There are many motives for saving. Until recently little attention had been paid to the role which earnings uncertainty might play in determining aggregate savings and the associated stock of wealth in a steady-state economy of identical individuals. Jonathan Skinner (1988), Stephen Zeldes (1989), and more recently in this Review, Ricardo Caballero (1991) have developed models which seek to address this. In each case the authors have argued that income uncertainty is capable of explaining a substanitial proportion of aggregate wealth-perhaps as much as half of the actual stock. Zeldes obtained his results by using numerical methods, Skinner by approximating the Euler equation resulting from a constant relative risk aversion (CRRA) utility function, and Caballero by choosing a specific utility function and income generation process which result in closed-form solutions. The present paper reexamines and generalizes Caballero's (1991) findings. It also corrects some presentational errors in his paper. Generalizing a model that focuses upon a single motive for wealth accumulation is important. In particular, we show that by introducing an intertemporal substitution motive for savings, aggregate wealth stocks emerge which can be considerably different from those presented by Caballero (1991) and Skinner (1988).
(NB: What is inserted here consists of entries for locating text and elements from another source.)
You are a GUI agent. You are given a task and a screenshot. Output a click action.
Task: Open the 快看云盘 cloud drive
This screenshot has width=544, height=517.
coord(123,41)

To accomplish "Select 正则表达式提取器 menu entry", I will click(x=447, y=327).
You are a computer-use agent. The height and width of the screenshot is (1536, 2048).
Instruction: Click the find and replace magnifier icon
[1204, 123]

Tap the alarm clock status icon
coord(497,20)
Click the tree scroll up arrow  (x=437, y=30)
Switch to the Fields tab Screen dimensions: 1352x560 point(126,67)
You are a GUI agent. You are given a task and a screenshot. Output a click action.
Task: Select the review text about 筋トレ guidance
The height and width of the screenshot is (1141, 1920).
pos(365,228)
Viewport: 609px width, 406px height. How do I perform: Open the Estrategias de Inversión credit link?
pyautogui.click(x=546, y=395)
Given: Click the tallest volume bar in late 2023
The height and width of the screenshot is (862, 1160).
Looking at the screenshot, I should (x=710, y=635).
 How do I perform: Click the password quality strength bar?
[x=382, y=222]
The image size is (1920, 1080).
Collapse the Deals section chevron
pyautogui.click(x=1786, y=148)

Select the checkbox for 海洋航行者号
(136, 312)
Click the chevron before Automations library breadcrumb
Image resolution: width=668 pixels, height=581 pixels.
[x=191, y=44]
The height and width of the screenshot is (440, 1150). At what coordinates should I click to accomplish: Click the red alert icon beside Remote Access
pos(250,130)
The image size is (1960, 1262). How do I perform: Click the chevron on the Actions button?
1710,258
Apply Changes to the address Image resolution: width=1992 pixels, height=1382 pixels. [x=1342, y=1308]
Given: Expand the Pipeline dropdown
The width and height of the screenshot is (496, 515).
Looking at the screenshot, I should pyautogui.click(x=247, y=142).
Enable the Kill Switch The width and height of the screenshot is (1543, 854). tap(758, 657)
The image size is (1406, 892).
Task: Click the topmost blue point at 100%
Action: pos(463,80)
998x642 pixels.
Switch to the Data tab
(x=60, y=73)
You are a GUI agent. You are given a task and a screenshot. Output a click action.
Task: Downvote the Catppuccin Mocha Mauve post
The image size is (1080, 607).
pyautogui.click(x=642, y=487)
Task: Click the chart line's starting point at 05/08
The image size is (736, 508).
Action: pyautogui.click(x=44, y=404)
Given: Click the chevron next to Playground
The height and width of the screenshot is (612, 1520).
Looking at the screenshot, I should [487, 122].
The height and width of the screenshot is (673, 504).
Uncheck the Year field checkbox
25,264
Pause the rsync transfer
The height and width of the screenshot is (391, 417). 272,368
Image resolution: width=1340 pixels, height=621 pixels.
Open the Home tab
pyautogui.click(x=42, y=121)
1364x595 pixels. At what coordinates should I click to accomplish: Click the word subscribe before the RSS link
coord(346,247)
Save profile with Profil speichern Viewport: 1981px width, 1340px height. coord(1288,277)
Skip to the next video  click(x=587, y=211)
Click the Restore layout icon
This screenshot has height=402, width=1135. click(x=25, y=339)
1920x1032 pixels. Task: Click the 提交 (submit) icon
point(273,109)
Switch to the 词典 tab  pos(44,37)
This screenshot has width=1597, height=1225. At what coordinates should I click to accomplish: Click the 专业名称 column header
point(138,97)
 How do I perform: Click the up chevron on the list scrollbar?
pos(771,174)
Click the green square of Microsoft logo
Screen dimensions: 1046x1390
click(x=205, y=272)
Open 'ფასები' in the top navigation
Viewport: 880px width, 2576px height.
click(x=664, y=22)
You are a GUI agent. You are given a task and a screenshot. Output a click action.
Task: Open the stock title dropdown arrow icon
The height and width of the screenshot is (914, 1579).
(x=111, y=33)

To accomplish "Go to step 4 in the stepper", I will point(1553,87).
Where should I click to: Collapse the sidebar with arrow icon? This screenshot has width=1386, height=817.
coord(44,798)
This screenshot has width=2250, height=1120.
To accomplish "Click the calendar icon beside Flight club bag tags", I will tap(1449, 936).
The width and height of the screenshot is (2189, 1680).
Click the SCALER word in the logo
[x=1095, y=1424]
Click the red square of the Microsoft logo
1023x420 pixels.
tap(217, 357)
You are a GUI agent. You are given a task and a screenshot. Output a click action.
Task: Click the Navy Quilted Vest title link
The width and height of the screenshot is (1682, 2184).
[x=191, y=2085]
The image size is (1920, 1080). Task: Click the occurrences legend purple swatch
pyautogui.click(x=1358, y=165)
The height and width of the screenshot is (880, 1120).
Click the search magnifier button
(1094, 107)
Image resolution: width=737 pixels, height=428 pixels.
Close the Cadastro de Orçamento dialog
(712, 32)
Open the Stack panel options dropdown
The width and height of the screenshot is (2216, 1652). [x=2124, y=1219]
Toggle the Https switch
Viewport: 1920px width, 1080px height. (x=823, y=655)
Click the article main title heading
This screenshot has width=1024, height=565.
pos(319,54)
This relatively simple result is important, because many authors have proposed models which focus upon a single savings motive and claim that their model is able to explain a large component of the wealth stock. Franco Modigliani's life-cycle work (e.g., Modigliani 1988) or the work of Lawrence Kotlikoff and Lawrence Summers (1981) on intergenerational transfers are examples. If we were to sum the explanatory power of all such models we could explain the wealth stock several times over! Therefore, building richer behavioral models is necessary. This paper enriches the uncertainty model. The second purpose of our paper is to argue that any model of wealth accumulation should be validated not simply by referring to the aggregate stock of wealth it can generate, but also by examining its associated wealth distribution.